Speechless, the younger Shaynon hesitated, lifting an uncertain hand to his throat, as if to relieve a sense of strangulation.
"Or what if I were to suggest--delicately--that you're within an Inche of the end of your rope?" the little man pursued, grimly playful. "Give you an Inche and--what will you take, eh?"
With an inarticulate cry, Shaynon's fist shot out as if to strike his persecutor down; but in mid-air P. Sybarite's slim, strong fingers closed round and inflexibly stayed his enemy's wrist, with barely perceptible effort swinging it down and slewing the man off poise, so that perforce he staggered back against the stone of the window's deep embrasure.
"Behave!" P. Sybarite counselled evenly. "Remember where you are--in a lady's presence. Do you want to go sprawling from the sole of my foot into the presence of more than one--or over this railing, to the sidewalk, and become food for inch-worms?"
Releasing Shaynon, he stepped back warily, anticipating nothing less than an instant and disgraceful brawl.
"As for my mask," he said--"if it still annoys you--"
He jerked it off and away.
Escaping the balustrade, it caught a wandering air and drifted indolently down through the darkness of the street, like an errant petal plucked from some strange and sinister bloom of scarlet violence.
"And if my face tells you nothing," he added hotly, "perhaps my name will help. It's Sybarite. You may have heard it!"
As if from a blow, Shaynon's eyes winced. Breathing heavily, he averted a face that took on the hue of parchment in the cold light striking up from the electric globes that march Fifth Avenue. Then quietly adjusting his crumpled cuff, he drew himself up.
"Marian," he said as soon as he had his voice under control, "since you wish it, I'll wait for you in the lobby, downstairs. As--as for you, sir--"
"Yes, I know," the little man interrupted wearily: "you'll 'deal with' me later, 'at a time and a place more fitting.'...Well, I won't mind the delay if you'll just trot along now, like a good dog--"
Unable longer to endure the lash of his mordacious wit, Shaynon turned and left them alone on the balcony.
"I'm sorry," P. Sybarite told the girl in unfeigned contrition. "Please forgive me. I've a vicious temper--the colour of my hair--and I couldn't resist the temptation to make him squirm."
"If you only knew how I despised him," she said, "you wouldn't think it necessary to excuse yourself--though I don't know yet what it's all about."
"Simply, I happen to have the whip-hand of the Shaynon conscience," returned P. Sybarite; "I happened to know that Bayard is secretly the husband of a woman notorious in New York under the name of Mrs. Jefferson Inche."
"Is that true? Dare I believe--?"
Intimations of fears inexpressibly alleviated breathed in her cry.
"I believe it."
"On what grounds? Tell me!"
"The word of the lady herself, together with the evidence of his confusion just now. What more do you need?"
Turning aside, the girl rested a hand upon the balustrade and gazed blankly off through the night.

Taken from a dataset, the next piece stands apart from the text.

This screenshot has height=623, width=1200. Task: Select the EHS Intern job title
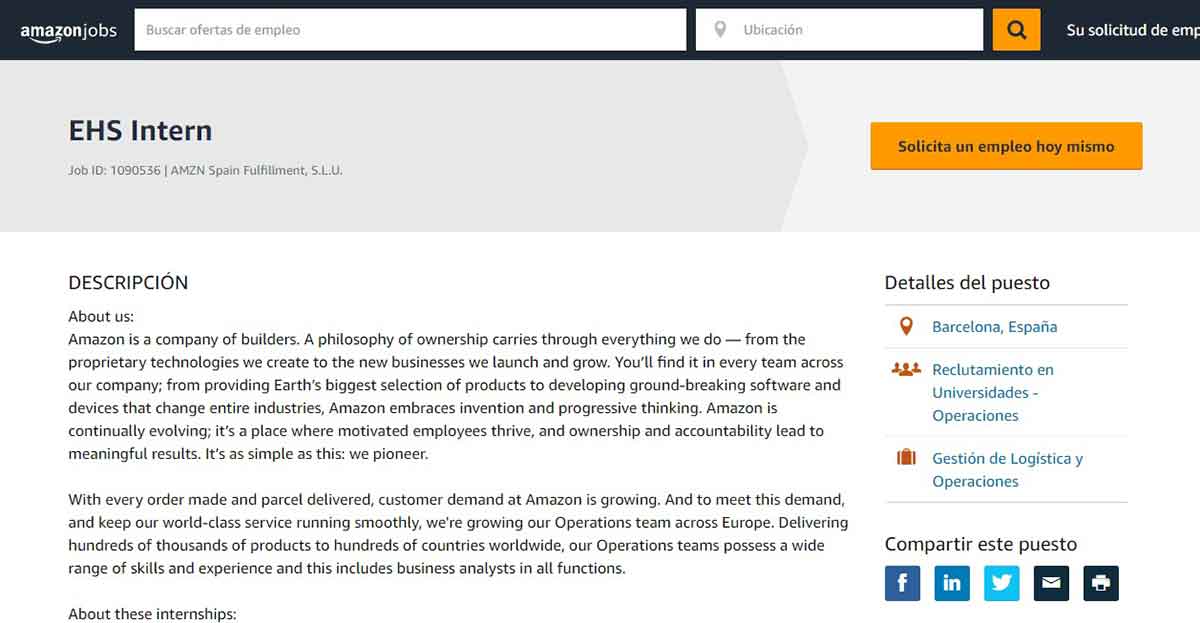tap(139, 130)
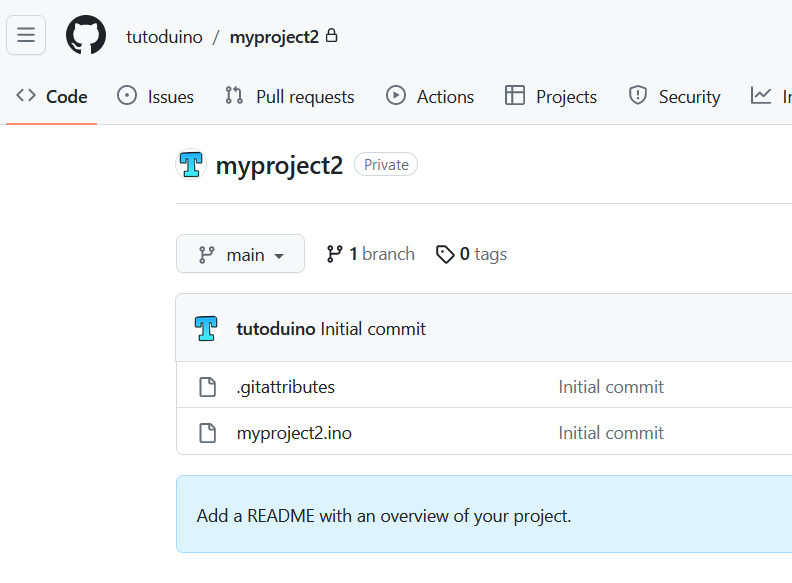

"But--I can't help thinking there must be some mistake--some terrible mistake."
"If so, it is theirs--the Shaynons', father and son."
"But they've been bringing such pressure to bear to make me agree to an earlier wedding day--!"

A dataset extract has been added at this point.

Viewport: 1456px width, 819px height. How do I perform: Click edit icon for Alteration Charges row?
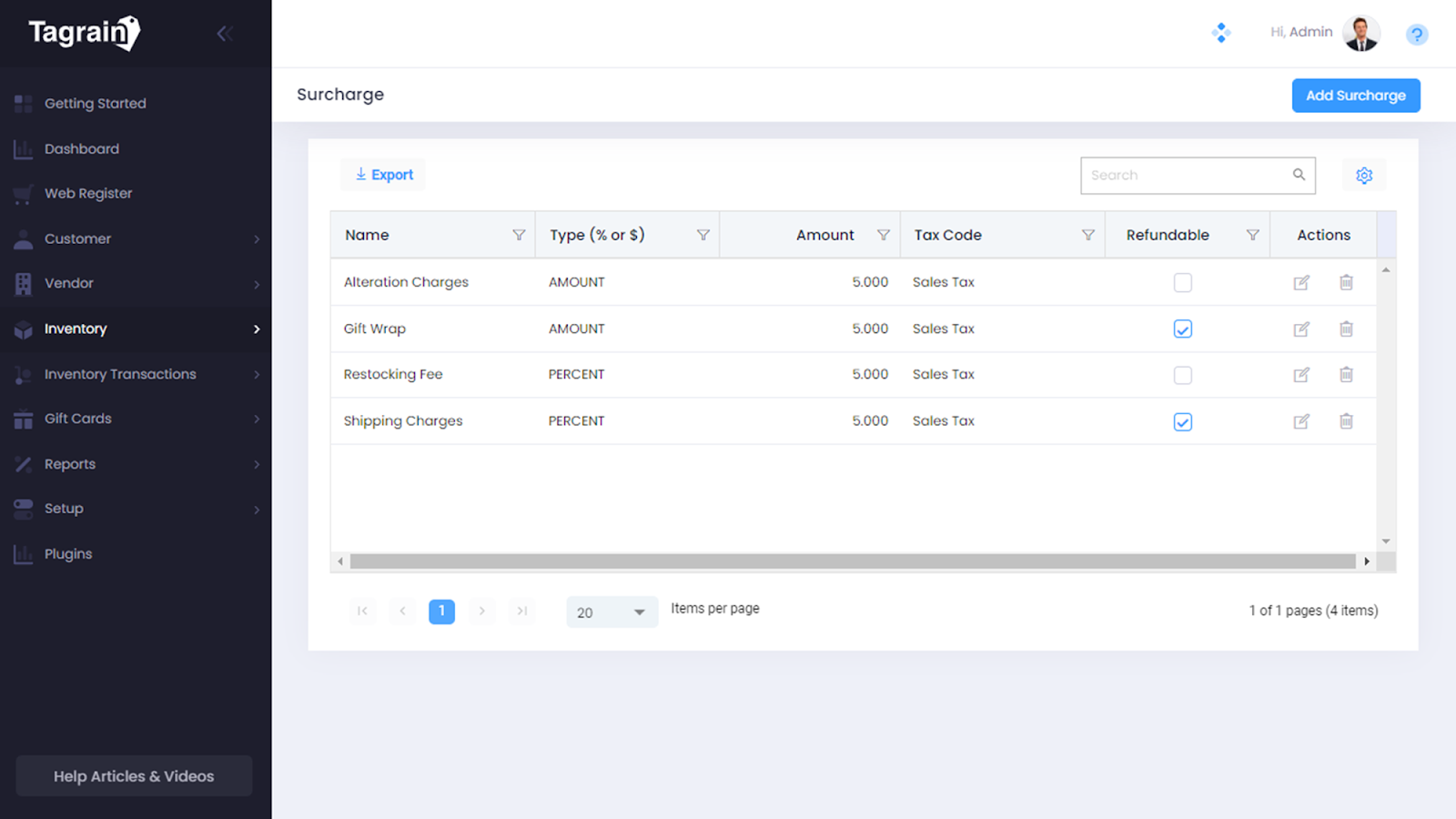point(1301,283)
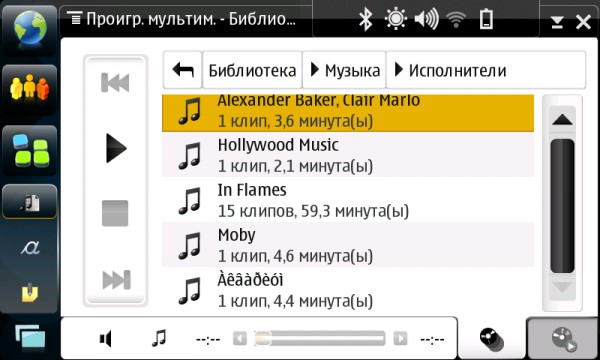The height and width of the screenshot is (360, 600).
Task: Click the playback position seek slider
Action: [320, 338]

"Not even that shakes my belief in Mrs. Inche's story. As a matter of fact, Bayard offered her half a million if she'd divorce him quietly, without any publicity, in the West."
"And she accepted--?"
"She has refused, believing she stands to gain more by holding on."

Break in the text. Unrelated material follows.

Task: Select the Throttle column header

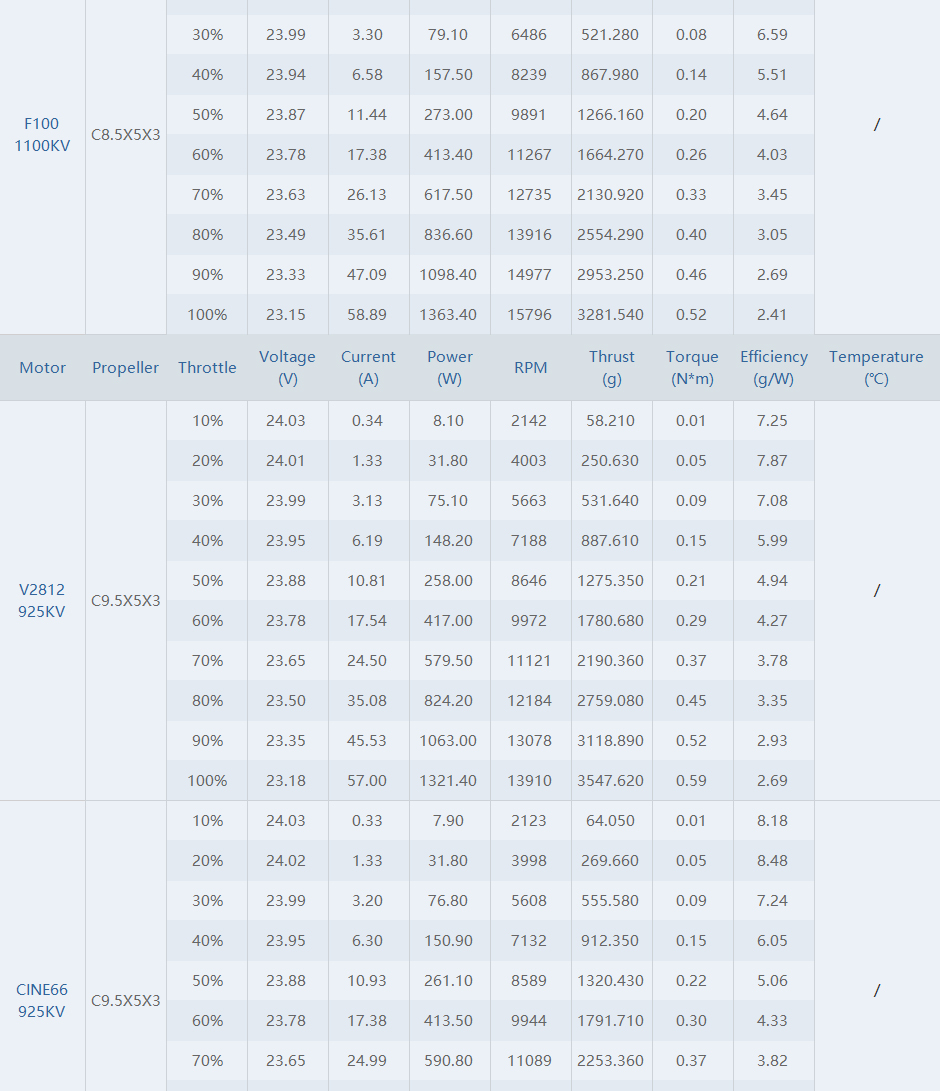Action: pos(207,368)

"If that is true, how can it be that he has been begging me this very night to marry him within a month?"
"He may have entertained hopes of gaining his end--his freedom--in another way."
"It's--it's inexpressibly horrible!" the girl cried, twisting her hands together.
"Furthermore," argued the little man, purposefully unresponsive, "he probably thinks himself forced to seem insistent by the part he's playing. His father doesn't know of this entanglement; he'd disinherit Bayard if he did; naturally, Bayard wouldn't dare to seem reluctant to hasten matters, for fear of rousing the old man's suspicions."
"It may be so," she responded vacantly, in the confusion of adjusting her vision of life to this new and blinding light....
"Tell me," he suggested presently, stammering--"if you don't mind giving me more of your confidence--to which I don't pretend to have any right--only my interest in--in you--the mystery with which you surround yourself--living alone there in that wretched boarding-house--"
He broke off with a brief uneasy laugh: "I don't seem to get anywhere.... My fear lest you think me presumptuous--"
"Don't fear that for another instant--please!" she begged earnestly; and swinging to face him again, gave him an impulsive hand. "I'm so grateful to you for--for what you've saved me from--"
"Then..." Self-distrustful, he retained her fingers only transiently. "Then why not tell me--everything. If I understood, I might be able to offer some suggestions--to save you further distress--"
"Oh, no; you can't do that," she interrupted. "If what you've said is true, I--I shall simply continue to live by myself."
"You don't mean you would go back to Thirty-eighth Street?"
"No," she said thoughtfully, "I'm--I don't mean that."
"You're right," he assured her. "It's no place for you."
"That wasn't meant to be permanent," she explained--"merely an experiment. I went there for two reasons: to be rid for a while of their incessant attempts to hasten my marriage with Bayard; and because I suddenly realised I knew nothing about my father's estate, and found I was to know nothing for another year--that is, until, under his will, I come into my fortune. Old Mr. Shaynon would tell me nothing--treated me as though I were still a child. Moreover I had grown deeply interested in the way our girls were treated; I wanted to know about them--to be sure they were given a fair chance--earned enough to live decently--and other things about their lives--you can imagine...."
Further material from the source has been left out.